By Medicine Hat News Opinon on May 17, 2017.

Instead of having a conversation about cultural appropriation, First Nations or otherwise, this past week, the national media should have been having a conversation about the ongoing under-representation of cultures other than Christian-white-European in the larger cultural narrative and fabric of Canadian society.

Canada is a country where its bestselling First Nations author of all time, Joseph Boyden, has no actual, or at least verifiable, aboriginal heritage to speak of. A country where one of it best known artists, Emily Carr, initially became famous for copying the totem pole art of British Columbia aboriginal peoples early in the 20th century. And a country where one of its most famous aboriginal spiritual and environmental thinkers, Grey Owl, was actually a white Englishman named Archie Belaney.
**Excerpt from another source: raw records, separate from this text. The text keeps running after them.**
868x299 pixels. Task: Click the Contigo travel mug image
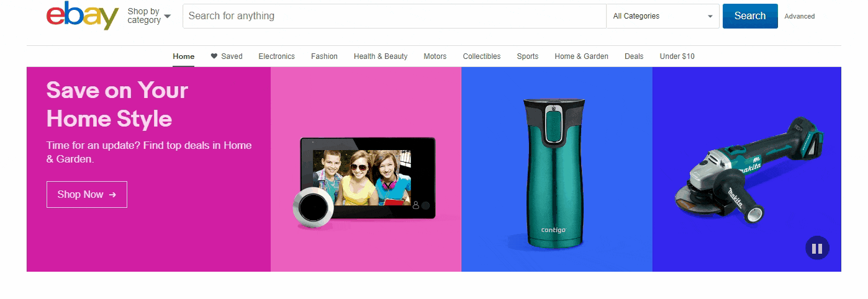pos(554,174)
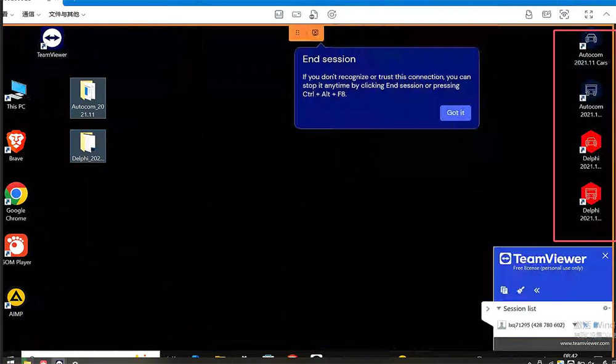This screenshot has height=364, width=616.
Task: Click the copy files icon in TeamViewer panel
Action: [504, 290]
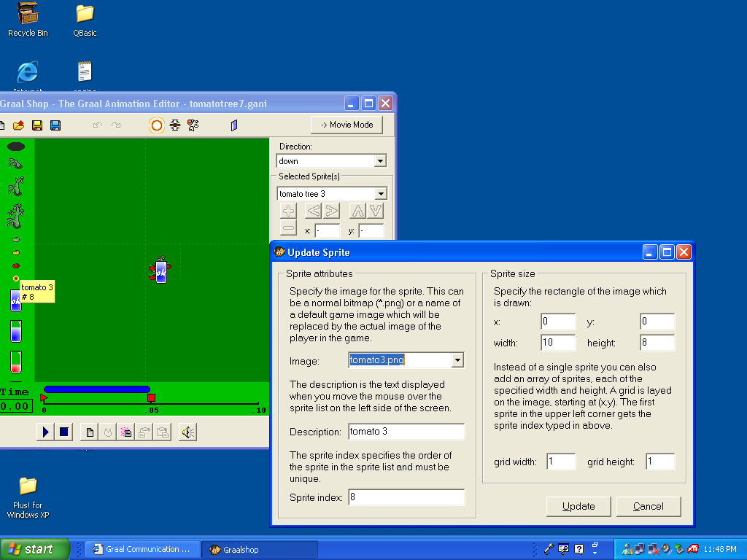Viewport: 747px width, 560px height.
Task: Click the new frame page icon
Action: [90, 432]
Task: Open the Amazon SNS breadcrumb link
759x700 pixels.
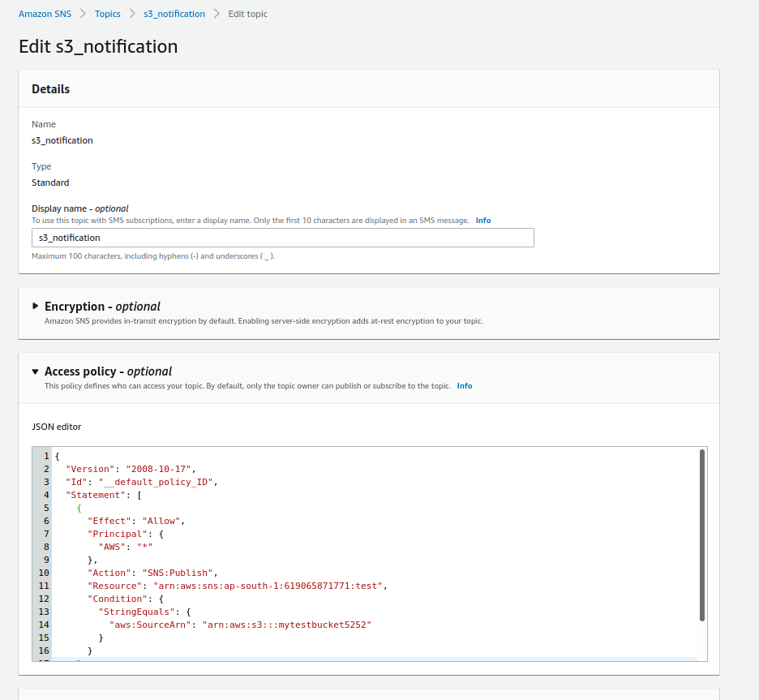Action: [45, 14]
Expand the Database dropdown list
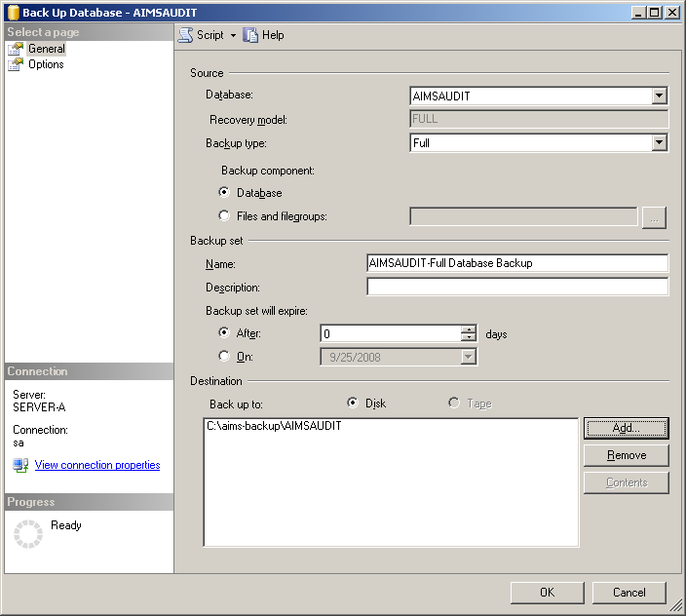Screen dimensions: 686x616 (660, 96)
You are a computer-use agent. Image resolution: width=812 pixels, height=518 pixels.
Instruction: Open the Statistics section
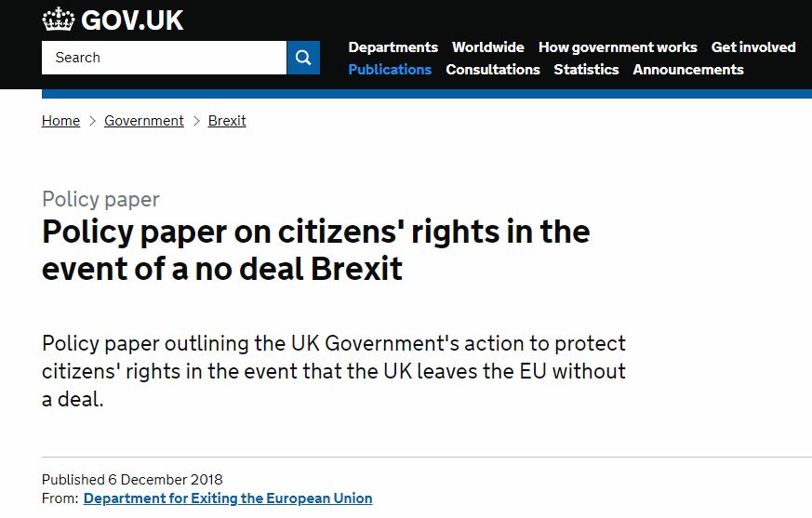pos(586,70)
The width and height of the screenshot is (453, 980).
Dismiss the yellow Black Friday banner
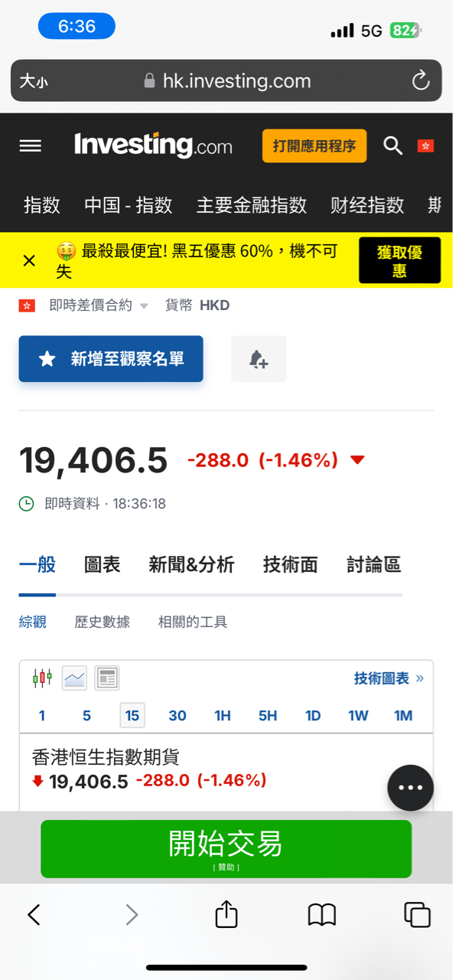[29, 260]
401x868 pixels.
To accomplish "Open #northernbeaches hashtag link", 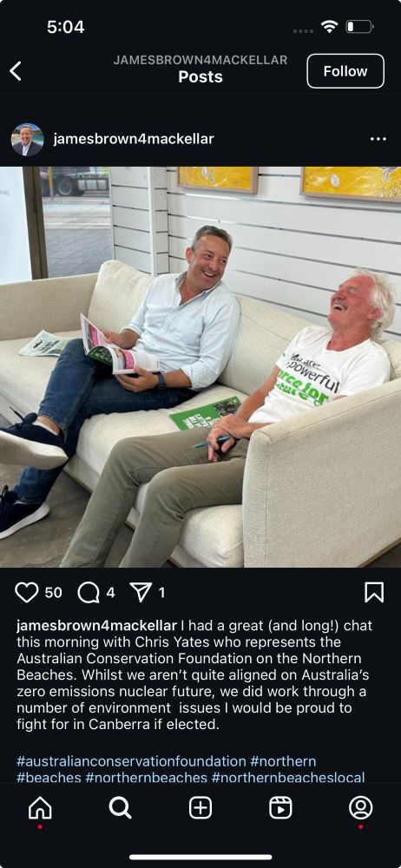I will pos(146,777).
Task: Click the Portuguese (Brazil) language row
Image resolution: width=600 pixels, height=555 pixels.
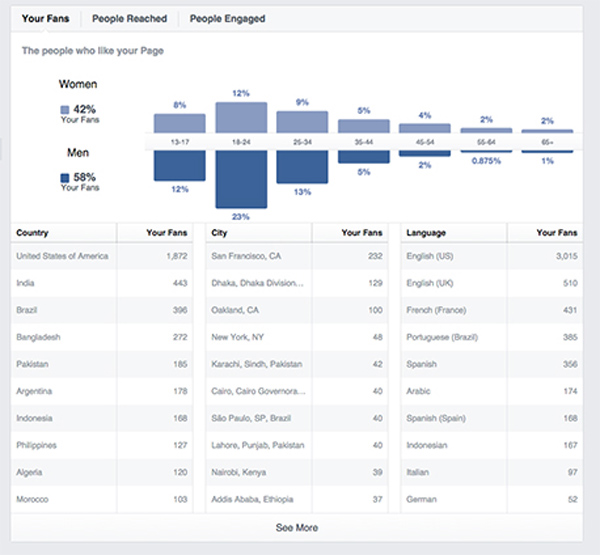Action: click(491, 337)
Can anyone out there even name Canada’s most famous black-Canadian author? Or East Indian-Canadian actor? Or Cuban-Canadian musician? Likely not. And when it comes to First Nations artists, as previously stated, we know our frauds far better.

Canadian society has a long history of appropriating the cultural heritage of its minorities. To this day, the reason it continues to occur is because the voices of those cultures are not strong enough to be heard above the cacophony and general navel-gazing which goes on in the “higher culture” of the nation.

Case in point, why did it take nearly two decades for anyone in the literary establishment to question the aboriginal provenance of Boyden, despite the rumblings of criticism among First Nations authors, media members and academic thinkers that went on for years? Simple. Boyden was a literary darling who sold books and received critical praise. He represented himself as a handsome, articulate and media-friendly celebrity who made “his” culture more accessible to masses. Therefore he could do no wrong, and none in the establishment would hear a word against him.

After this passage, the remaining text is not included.